Pope criticises poets’ defensive fastidiousness, a flaw he shared with Dennis and the rest of the Dunces; it is an apt sentiment of Horace’s to describe the culture of the so-called Augustan age of the early 18th century. Here, Pope’s contempt for others is constrained by his self-implication. Then, in a supremely Popean move, he immediately scorns Blackmore as an example of a poet who was commissioned by kings who lacked the taste to know that their poets’ efforts would be wasted on ridiculous pomp:
But kings in wit may want discerning spirit.
The hero William, and the martyr Charles,
One knighted Blackmore, and one pension’d Quarles;
Which made old Ben, and surly Dennis swear,
“No Lord’s anointed, but a Russian bear.”
Even Dennis would have the judgement to scorn a king who commissioned Blackmore! This makes the case for a king’s good taste even more urgent: what could be worse than such a remark from the mouth of Dennis, whom Pope lampooned in various places as “Sir Tremendous”? Towards the end of the satire, he adds a considerable measure of spite to Horace’s claim to be insufficiently skilled to sing the praises of Augustus:
But verse, alas! your Majesty disdains;
And I’m not us’d to panegyric strains: […]
A vile encomium doubly ridicules:
There’s nothing blackens like the ink of fools.
Pope noticeably neglects to imitate Horace’s closing remark that “men more quickly learn and more gladly remember what they disdain than what they approve and admire/ discit enim citius meminitque libentius illudquod quis deridet, quam quod probat et veneratur”. Instead, he regrets that “a fate attends on all I write,/ That when I aim at praise, they say I bite”. A colloquial summary of this final stanza might read: “my haters are my motivators”.
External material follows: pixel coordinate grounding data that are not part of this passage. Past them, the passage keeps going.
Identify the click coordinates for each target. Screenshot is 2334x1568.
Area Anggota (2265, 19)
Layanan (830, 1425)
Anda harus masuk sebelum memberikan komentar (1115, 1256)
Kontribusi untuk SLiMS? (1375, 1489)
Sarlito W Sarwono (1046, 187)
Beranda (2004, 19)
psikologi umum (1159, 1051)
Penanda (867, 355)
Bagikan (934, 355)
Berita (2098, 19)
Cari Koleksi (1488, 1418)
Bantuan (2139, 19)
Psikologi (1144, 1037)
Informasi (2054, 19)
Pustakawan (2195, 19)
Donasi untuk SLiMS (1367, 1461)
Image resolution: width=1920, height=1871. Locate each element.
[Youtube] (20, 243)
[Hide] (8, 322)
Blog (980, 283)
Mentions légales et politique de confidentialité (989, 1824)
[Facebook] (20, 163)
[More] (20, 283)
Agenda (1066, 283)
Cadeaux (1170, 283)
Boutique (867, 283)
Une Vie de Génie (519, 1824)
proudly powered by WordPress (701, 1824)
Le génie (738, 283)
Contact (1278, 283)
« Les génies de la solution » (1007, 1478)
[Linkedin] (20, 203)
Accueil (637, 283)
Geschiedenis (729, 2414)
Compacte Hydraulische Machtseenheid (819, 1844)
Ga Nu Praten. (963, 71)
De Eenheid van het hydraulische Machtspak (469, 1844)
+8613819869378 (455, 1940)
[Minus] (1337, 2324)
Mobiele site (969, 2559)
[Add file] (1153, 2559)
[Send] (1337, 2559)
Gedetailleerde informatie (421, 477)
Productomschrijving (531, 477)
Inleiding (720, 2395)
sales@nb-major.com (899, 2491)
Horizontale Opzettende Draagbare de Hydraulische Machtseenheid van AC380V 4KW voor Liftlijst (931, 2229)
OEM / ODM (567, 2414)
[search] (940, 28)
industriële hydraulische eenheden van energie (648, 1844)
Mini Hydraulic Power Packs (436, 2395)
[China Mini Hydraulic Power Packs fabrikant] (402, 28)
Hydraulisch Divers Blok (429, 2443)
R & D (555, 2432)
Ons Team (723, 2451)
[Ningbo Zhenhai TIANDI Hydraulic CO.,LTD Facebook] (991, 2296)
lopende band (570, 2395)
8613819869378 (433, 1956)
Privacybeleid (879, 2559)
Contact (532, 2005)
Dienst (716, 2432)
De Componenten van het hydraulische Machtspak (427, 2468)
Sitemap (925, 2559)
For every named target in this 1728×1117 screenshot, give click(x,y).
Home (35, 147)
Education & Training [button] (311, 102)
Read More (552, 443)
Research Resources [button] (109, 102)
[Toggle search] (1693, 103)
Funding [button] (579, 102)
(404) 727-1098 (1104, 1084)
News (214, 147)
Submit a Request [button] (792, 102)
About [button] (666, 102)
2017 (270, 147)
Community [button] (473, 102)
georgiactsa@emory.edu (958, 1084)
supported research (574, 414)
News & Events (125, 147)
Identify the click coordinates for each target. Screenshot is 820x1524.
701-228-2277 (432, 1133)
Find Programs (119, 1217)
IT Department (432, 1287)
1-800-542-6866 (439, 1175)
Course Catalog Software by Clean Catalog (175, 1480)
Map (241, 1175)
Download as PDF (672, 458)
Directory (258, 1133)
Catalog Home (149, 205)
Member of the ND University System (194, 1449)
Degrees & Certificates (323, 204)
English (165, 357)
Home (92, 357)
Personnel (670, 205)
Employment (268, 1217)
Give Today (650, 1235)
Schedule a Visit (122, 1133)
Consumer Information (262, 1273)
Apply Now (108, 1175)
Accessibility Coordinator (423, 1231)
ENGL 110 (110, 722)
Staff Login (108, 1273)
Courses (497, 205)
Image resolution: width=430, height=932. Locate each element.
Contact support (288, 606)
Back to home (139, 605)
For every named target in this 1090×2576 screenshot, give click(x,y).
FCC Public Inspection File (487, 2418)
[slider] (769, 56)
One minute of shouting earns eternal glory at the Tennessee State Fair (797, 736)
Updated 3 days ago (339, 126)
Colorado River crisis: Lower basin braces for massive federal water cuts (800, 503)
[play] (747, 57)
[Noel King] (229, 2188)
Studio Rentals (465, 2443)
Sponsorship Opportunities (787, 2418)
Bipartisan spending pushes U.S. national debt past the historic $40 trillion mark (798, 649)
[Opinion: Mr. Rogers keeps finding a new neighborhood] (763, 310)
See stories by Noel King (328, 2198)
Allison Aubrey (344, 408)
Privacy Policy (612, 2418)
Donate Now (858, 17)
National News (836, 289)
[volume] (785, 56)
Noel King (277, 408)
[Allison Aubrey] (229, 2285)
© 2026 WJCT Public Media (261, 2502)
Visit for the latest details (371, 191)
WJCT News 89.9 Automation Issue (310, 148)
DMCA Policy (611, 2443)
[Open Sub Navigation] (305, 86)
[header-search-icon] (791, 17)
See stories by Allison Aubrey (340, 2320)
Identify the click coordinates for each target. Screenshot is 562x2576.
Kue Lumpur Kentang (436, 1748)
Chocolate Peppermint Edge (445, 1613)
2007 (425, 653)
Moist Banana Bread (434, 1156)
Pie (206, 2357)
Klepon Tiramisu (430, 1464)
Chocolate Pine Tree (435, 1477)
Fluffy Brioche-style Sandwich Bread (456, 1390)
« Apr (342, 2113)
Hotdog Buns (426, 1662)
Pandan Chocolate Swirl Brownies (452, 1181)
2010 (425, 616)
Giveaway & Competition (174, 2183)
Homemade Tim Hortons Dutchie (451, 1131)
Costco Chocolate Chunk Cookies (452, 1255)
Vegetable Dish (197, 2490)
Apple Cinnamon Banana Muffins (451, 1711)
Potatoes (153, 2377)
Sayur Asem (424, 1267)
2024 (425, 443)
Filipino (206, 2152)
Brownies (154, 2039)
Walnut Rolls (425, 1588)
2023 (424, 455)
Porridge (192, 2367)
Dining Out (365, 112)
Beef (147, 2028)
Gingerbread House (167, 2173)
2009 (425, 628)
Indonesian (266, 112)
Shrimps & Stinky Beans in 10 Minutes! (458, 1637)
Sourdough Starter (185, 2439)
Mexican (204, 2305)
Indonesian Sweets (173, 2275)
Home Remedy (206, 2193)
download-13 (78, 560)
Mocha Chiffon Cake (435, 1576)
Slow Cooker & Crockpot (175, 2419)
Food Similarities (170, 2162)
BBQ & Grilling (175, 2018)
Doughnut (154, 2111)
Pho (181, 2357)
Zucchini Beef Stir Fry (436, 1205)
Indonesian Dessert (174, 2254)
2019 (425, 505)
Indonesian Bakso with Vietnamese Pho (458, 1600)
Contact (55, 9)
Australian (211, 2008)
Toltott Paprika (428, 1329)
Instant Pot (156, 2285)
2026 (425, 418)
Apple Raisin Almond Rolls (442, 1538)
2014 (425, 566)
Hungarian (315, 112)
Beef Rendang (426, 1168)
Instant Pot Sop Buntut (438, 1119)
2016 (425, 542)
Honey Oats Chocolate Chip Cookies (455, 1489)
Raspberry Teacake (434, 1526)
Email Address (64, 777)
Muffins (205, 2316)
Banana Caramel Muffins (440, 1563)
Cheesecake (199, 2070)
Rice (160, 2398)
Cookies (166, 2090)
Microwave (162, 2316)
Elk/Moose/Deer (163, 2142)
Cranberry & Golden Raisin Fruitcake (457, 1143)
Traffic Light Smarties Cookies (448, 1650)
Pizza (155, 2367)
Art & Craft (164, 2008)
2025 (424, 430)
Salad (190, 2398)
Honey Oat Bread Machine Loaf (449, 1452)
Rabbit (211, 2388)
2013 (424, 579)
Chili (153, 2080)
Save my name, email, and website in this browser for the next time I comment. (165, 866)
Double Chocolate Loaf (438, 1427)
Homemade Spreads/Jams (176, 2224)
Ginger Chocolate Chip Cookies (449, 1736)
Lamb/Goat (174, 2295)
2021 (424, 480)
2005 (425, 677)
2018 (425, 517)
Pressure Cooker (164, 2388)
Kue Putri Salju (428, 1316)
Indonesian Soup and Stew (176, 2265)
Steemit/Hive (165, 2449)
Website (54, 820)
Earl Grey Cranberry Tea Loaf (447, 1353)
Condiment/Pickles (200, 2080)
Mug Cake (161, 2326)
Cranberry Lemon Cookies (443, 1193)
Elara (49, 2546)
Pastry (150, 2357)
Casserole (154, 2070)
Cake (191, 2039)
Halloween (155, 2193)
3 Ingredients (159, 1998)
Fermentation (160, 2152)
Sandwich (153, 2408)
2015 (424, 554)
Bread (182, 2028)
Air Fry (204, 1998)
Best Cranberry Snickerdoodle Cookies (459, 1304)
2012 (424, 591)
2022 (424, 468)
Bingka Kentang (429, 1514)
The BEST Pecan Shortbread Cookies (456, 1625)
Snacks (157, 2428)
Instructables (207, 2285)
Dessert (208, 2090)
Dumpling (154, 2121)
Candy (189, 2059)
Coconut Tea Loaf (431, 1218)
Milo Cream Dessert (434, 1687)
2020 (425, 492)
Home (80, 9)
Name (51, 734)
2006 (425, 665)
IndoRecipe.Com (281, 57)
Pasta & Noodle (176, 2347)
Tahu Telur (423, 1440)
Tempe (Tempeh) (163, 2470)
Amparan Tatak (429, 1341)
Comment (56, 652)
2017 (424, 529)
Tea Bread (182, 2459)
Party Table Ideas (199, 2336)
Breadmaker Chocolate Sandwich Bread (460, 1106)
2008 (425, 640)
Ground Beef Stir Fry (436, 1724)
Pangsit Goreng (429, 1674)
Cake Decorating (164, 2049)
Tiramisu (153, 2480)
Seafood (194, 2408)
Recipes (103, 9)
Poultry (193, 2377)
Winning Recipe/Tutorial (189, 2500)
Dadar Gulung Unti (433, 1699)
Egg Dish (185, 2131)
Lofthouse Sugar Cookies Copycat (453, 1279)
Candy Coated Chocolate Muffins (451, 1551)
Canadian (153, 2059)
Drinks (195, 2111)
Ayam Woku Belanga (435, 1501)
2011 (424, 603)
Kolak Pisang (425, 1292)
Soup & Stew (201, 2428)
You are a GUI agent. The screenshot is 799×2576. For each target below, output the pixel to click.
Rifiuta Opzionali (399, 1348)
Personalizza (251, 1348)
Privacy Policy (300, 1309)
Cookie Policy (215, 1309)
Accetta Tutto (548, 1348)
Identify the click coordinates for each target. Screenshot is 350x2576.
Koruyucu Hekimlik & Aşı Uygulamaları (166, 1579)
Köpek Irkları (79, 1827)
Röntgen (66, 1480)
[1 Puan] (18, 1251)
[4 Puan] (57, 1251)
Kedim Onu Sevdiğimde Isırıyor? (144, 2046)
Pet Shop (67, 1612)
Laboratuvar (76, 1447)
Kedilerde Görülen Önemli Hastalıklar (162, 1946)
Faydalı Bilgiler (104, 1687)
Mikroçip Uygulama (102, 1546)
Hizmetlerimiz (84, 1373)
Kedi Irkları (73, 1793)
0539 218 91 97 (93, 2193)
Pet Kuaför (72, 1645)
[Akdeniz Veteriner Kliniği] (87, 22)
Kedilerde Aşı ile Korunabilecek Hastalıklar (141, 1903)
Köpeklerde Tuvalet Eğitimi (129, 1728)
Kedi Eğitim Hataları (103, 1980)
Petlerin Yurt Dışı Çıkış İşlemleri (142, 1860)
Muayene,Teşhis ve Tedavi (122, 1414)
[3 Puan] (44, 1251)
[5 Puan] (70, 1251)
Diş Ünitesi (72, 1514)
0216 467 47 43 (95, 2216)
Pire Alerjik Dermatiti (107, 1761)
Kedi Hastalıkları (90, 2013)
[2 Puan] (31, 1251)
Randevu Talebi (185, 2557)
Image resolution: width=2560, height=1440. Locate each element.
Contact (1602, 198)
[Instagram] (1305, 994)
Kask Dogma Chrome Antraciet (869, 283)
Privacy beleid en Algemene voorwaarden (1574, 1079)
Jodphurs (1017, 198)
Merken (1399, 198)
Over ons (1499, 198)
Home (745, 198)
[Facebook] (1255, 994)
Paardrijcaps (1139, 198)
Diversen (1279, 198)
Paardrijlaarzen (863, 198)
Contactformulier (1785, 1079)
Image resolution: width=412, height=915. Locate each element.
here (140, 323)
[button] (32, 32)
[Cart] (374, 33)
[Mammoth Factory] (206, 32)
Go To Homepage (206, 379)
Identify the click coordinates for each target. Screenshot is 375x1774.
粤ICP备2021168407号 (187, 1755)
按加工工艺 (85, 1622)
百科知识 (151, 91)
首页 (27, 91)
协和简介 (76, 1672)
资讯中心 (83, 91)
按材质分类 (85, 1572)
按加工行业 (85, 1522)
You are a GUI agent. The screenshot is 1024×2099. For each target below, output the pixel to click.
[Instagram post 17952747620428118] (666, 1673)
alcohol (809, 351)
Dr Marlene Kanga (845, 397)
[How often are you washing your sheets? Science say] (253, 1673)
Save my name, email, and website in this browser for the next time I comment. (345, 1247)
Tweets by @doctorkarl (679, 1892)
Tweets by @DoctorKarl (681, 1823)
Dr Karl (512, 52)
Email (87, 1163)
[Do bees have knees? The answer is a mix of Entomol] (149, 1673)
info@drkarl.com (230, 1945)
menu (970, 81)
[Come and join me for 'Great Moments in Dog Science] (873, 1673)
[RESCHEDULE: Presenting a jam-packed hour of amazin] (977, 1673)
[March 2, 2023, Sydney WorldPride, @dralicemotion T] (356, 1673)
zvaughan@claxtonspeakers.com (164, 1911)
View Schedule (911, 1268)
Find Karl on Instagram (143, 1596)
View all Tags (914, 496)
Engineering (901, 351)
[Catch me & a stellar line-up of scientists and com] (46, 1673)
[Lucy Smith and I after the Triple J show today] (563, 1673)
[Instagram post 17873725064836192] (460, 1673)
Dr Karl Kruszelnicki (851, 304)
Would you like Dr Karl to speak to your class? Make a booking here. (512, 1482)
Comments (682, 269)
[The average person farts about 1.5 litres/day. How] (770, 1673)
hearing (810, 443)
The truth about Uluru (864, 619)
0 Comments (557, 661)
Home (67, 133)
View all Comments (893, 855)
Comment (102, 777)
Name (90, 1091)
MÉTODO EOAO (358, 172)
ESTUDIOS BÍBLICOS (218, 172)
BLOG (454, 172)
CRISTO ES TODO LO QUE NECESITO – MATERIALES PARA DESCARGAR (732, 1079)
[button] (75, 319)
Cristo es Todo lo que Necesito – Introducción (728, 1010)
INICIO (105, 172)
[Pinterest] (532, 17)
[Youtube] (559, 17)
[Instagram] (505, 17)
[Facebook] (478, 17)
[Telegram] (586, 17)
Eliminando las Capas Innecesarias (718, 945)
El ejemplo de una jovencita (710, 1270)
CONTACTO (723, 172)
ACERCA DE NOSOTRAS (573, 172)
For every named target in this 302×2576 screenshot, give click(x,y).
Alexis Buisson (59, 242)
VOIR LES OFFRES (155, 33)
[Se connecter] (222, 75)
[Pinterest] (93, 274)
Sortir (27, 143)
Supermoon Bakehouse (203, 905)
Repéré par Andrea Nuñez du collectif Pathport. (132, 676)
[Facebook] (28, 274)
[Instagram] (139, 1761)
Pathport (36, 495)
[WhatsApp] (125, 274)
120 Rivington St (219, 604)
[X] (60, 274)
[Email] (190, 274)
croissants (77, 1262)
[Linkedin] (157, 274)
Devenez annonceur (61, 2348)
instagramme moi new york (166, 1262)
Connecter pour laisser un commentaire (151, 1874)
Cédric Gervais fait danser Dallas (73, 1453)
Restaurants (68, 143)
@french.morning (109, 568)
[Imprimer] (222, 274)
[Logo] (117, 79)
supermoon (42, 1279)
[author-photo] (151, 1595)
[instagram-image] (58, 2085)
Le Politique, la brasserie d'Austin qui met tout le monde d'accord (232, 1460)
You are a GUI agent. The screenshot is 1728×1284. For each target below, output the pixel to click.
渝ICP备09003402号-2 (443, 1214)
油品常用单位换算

Horace’s remark couldn’t be better applied than to Pope. In life, he was a reputed hater; Dr Johnson remarked that
Pope was from his birth of a constitution tender and delicate; but is said to have shewn remarkable gentleness and sweetness of disposition. The weakness of his body continued through his life, but the mildness of his mind perhaps ended with his childhood.
Pope was at his best criticising others; by comparison with his satires, An Essay on Man leaves us wanting. Some might think this is a shame — are even the best poets constrained by the fact that it is easier to tear things down than to build them up? The sublime is Icarus’ sun; approaching it would scorch anyone’s wings. But Pope, in tearing others down, employed such an exquisite poetic diction and so perfected the heroic couplet that there’s no need to worry. Enjoy his contempt.





It's pleasant to imagine that somewhere (be it a Good, Bad, or Medium Place) Pope and H.L. Mencken might be laughing uproariously together.